While we were circumambulating the expo-like compound in his car, he told me about the ridiculous lengths he had to cover during his recent medical visit because the usual access routes in the hospital were blocked off for safe entry/ exit purposes.
He didn’t want the same thing to happen to me.
When I pointed out a possible drop off, he kept asking incredulously,”Are you sure?”
Actually I wasn’t sure, but I felt it wasn’t fair of me to use up his time and energy like that.
I had to practically assure him that I would be alright, before he would let me alight. And for a brief moment, I thought I saw him calibrating in his mind if he could defy the rules and drive beyond the barricades just to ease my journey.
May my friend who asked for these mooncakes and gave me the chance to experience such uncommon compassion of a Grab driver be protected in all her journeys overseas.
And may the Grab driver be restored to good health. 🙏
These days the safe entry requirements make me think twice about going anywhere.
Two days back I was running through my mind the logistics of getting flower offerings to celebrate this new moon, and Ganesha Charthurti this Saturday. Would the florists be operating? Would the familiar short cuts I know be blocked?
I was on the verge of saying to Ganesha, “Sorry, there’ll be no flowers for your charthurti celebration this year because going to the florists is getting a bit complicated for me,” when a Muslim friend offered to drop me off at the florists in Little India.

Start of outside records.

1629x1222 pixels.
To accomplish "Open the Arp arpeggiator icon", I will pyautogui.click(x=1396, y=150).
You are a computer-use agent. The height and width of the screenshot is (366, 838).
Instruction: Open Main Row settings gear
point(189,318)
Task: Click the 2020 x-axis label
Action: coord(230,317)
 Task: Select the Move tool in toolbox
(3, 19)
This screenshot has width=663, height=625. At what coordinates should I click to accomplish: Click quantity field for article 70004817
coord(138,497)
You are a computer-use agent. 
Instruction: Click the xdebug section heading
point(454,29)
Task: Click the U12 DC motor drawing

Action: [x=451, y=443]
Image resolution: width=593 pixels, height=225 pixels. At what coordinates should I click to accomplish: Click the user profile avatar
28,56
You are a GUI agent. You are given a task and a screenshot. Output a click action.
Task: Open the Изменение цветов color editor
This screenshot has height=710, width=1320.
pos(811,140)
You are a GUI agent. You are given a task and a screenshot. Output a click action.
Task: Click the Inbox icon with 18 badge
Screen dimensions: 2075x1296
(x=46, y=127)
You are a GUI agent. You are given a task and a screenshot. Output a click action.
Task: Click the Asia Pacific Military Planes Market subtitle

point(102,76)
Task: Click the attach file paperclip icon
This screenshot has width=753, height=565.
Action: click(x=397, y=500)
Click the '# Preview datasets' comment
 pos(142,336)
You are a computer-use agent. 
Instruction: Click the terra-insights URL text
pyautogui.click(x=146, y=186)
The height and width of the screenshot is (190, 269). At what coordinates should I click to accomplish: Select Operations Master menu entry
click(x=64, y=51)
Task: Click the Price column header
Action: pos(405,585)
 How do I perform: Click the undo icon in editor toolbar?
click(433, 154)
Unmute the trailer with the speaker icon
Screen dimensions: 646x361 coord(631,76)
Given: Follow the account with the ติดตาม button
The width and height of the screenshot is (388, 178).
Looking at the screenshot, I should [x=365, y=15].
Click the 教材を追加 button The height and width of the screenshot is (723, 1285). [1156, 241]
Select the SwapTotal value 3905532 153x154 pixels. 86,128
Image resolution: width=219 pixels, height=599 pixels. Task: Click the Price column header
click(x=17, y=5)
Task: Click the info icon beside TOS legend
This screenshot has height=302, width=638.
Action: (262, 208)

He would settle his errands at Mustaffa Centre and come back to pick me up and send me home when I was done with my jasmine garlands and marigold shopping.
Some time back when mosques were closed because of circuit breaker measures, I was very honoured that he and his nephew conducted their prayers in my home. He also blessed my home and thanked me for facilitating their spiritual obligations.
As we seek to connect with the Divine in our different ways according to our race, culture, history and geography, may we be secure enough in our own beliefs & practices to facilitate the spiritual journeys of others.
Happy New Moon to All Sentient Beings!
May every gesture to harmonise and facilitate for the benefit of all be blessed.
Strong winds this morning toppled the pot of fern that has been with me since 2012.
Even in their fallen state, there was a certain elegance about the ferns.
I trimmed off the bits that had broken off and put them in the little bronze vase from Nepal. Then I arranged the leaves into a mandala for the full moon, with a painted pebble from New Zealand in the centre to represent animate and inanimate beings.
May the fullness of the moon inspire us to see wholeness even in broken things, to feel belonged even when alone and to be kind even when we’re not in the mood to be so.